Think back to the euphoric moments you've experienced in your life. Maybe you recall dancing into the wee morning hours at a music festival, celebrating your favorite baseball team's World Series win, attending Comic-Con for the very first time, or marching for a cause you support alongside millions of passionate individuals. Whatever it was, chances are good that it involved a crowd. These moments fulfill our human need for interconnection and belonging in a way that dancing, spectating, or protesting alone cannot match.
- Lose Yourself in the Music
The joyful intoxication you feel during a shared experience was coined "collective effervescence" by French sociologist Émile Durkheim in his 1912 book, "The Elementary Forms of Religious Life." The target of Durkheim's research was religion, but it applies to concerts, disasters, protests, and even cults. All of these types of environments can transport people outside of themselves to create an exciting, unified feeling within the group.
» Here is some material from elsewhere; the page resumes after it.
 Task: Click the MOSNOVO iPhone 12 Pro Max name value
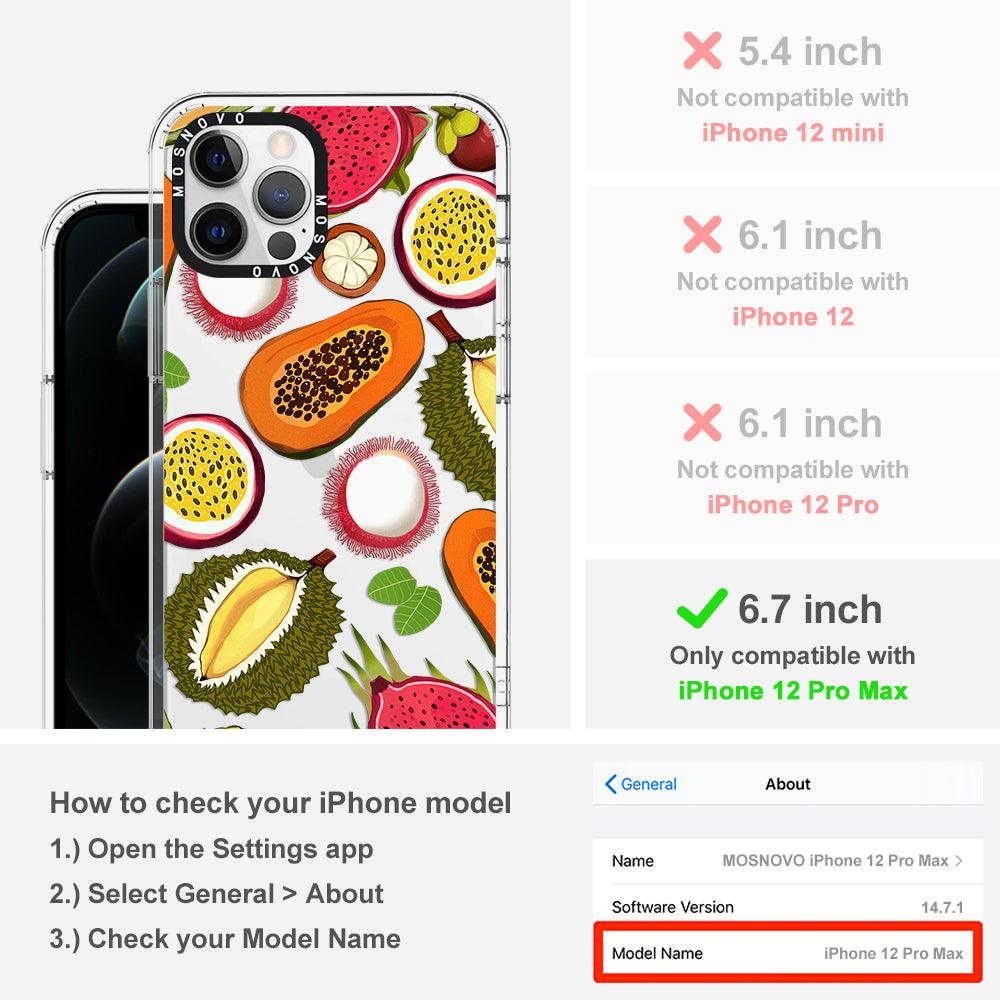click(x=835, y=860)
For Durkheim, the economic and social changes brought on by the Industrial Revolution led people in urban society to lose their sense of solidarity with one another. Ancient and medieval people had to live in rigid, highly structured societies - they mostly didn't choose what culture to identify with, what religion to follow, or even what trade to practice. For ancient and medieval people, collective effervescence was an evolutionary survival tool that kept society from falling apart.
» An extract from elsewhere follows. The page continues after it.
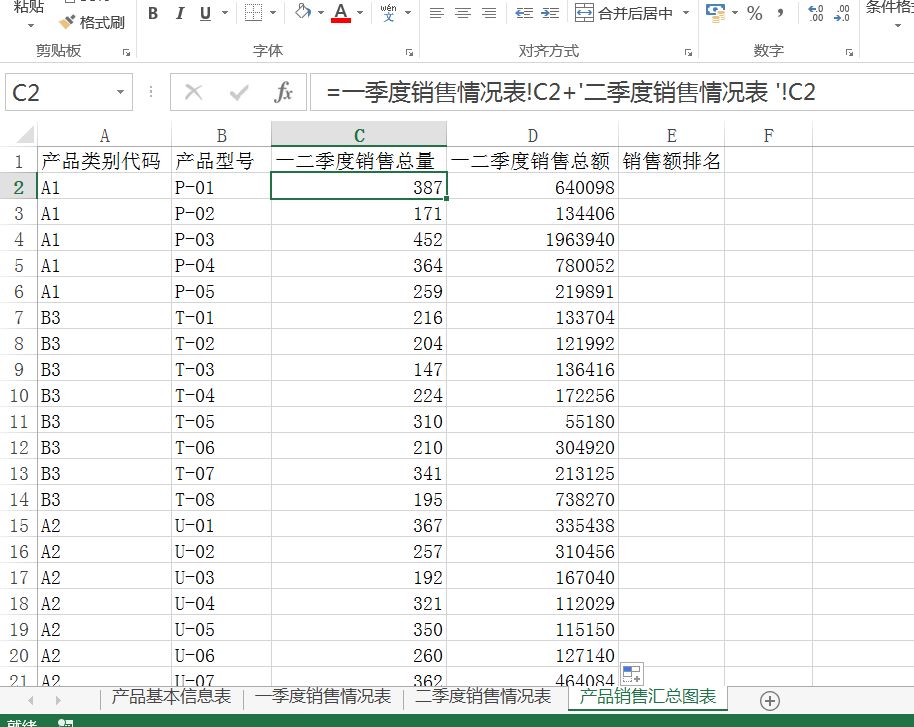Switch to the 产品基本信息表 sheet tab
The image size is (914, 727).
(171, 697)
Modern people living in democratic societies have far fewer restrictions, which necessarily leads to people with different lifestyles and worldviews inhabiting the same geographic area. This means collective effervescence has a tendency to become rarer and rarer over time, and we put increasing importance on the things that inspire that feeling as a result.
Collective effervescence can also serve to unite people during unfortunate circumstances. In 2017, SUNY Buffalo psychologist Shira Gabriel created the Tendency for Effervescent Assembly Measure, or TEAM, scale, and had volunteers rate statements like: "Having giant blizzards or other events that close down a city or area are bad, but the feeling of connection to neighbors and even other strangers going through the same thing almost makes them worth it." Subjects with a high TEAM score experienced greater feelings of social connectedness.
- We're All in This Together
Are you a die-hard "Harry Potter" or "Game of Thrones" fan? Gabriel extends this notion of collective effervescence to fictional characters and communities in something called the collective-assimilation hypothesis. Psychologically participating in a fictional world using your imagination can produce feelings similar to collective effervescence, not just between yourself and other fans of the same works, but even between yourself and the imaginary characters you're reading about.
Fans of these intricate mythical worlds tend to feel a sense of belongingness, positive mood, and increased life satisfaction, which is comparable in many ways to the kind of solidarity that members of a trade union or a religious group feel for one another. Whether you're one to lose yourself in the music or the plot line, you've likely experienced several forms of collective effervescence through your lifetime. And every time you do, science says you're better for it.